Would you write out the records below exactly as given?

### EXERCISE MATERIALS ###

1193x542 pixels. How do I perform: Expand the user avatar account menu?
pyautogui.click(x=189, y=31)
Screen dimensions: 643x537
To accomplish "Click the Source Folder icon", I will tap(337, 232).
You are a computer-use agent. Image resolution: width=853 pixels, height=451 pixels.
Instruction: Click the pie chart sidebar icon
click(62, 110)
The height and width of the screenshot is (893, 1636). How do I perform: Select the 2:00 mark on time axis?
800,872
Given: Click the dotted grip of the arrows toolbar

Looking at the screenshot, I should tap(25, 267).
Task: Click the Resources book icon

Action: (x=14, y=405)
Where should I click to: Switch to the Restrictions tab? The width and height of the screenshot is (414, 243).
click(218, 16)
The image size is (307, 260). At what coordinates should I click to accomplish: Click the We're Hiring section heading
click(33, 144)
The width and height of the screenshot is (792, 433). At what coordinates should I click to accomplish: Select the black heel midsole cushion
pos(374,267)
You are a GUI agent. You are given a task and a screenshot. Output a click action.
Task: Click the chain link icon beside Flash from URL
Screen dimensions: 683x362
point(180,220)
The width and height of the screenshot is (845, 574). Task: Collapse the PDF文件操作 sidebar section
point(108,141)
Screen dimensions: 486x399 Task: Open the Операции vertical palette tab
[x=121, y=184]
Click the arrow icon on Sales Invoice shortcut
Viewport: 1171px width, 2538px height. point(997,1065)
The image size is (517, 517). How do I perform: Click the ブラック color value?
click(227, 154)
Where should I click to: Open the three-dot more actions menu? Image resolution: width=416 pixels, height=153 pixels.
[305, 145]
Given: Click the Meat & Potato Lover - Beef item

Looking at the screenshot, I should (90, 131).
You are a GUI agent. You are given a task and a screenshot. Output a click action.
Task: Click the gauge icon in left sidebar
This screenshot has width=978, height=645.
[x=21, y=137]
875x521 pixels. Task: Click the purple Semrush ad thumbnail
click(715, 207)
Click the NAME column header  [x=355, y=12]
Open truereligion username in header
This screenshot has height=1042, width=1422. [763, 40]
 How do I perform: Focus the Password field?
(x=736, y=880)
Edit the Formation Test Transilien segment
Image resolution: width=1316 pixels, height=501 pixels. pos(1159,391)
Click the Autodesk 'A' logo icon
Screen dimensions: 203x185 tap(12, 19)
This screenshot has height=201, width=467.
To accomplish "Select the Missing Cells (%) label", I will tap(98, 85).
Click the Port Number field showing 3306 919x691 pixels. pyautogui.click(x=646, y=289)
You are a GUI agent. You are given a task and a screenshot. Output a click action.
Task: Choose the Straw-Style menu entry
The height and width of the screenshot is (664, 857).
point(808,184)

###

THE ANSWER:
1193x542 pixels. How do I perform: Expand the user avatar account menu?
pyautogui.click(x=189, y=31)
Screen dimensions: 643x537
To accomplish "Click the Source Folder icon", I will tap(337, 232).
You are a computer-use agent. Image resolution: width=853 pixels, height=451 pixels.
Instruction: Click the pie chart sidebar icon
click(62, 110)
The height and width of the screenshot is (893, 1636). How do I perform: Select the 2:00 mark on time axis?
800,872
Given: Click the dotted grip of the arrows toolbar

Looking at the screenshot, I should tap(25, 267).
Task: Click the Resources book icon

Action: (x=14, y=405)
Where should I click to: Switch to the Restrictions tab? The width and height of the screenshot is (414, 243).
click(218, 16)
The image size is (307, 260). At what coordinates should I click to accomplish: Click the We're Hiring section heading
click(33, 144)
The width and height of the screenshot is (792, 433). At what coordinates should I click to accomplish: Select the black heel midsole cushion
pos(374,267)
You are a GUI agent. You are given a task and a screenshot. Output a click action.
Task: Click the chain link icon beside Flash from URL
Screen dimensions: 683x362
point(180,220)
The width and height of the screenshot is (845, 574). Task: Collapse the PDF文件操作 sidebar section
point(108,141)
Screen dimensions: 486x399 Task: Open the Операции vertical palette tab
[x=121, y=184]
Click the arrow icon on Sales Invoice shortcut
Viewport: 1171px width, 2538px height. point(997,1065)
The image size is (517, 517). How do I perform: Click the ブラック color value?
click(227, 154)
Where should I click to: Open the three-dot more actions menu? Image resolution: width=416 pixels, height=153 pixels.
[305, 145]
Given: Click the Meat & Potato Lover - Beef item

Looking at the screenshot, I should (90, 131).
You are a GUI agent. You are given a task and a screenshot. Output a click action.
Task: Click the gauge icon in left sidebar
This screenshot has width=978, height=645.
[x=21, y=137]
875x521 pixels. Task: Click the purple Semrush ad thumbnail
click(715, 207)
Click the NAME column header  [x=355, y=12]
Open truereligion username in header
This screenshot has height=1042, width=1422. [763, 40]
 How do I perform: Focus the Password field?
(x=736, y=880)
Edit the Formation Test Transilien segment
Image resolution: width=1316 pixels, height=501 pixels. pos(1159,391)
Click the Autodesk 'A' logo icon
Screen dimensions: 203x185 tap(12, 19)
This screenshot has height=201, width=467.
To accomplish "Select the Missing Cells (%) label", I will tap(98, 85).
Click the Port Number field showing 3306 919x691 pixels. pyautogui.click(x=646, y=289)
You are a GUI agent. You are given a task and a screenshot. Output a click action.
Task: Choose the Straw-Style menu entry
The height and width of the screenshot is (664, 857).
point(808,184)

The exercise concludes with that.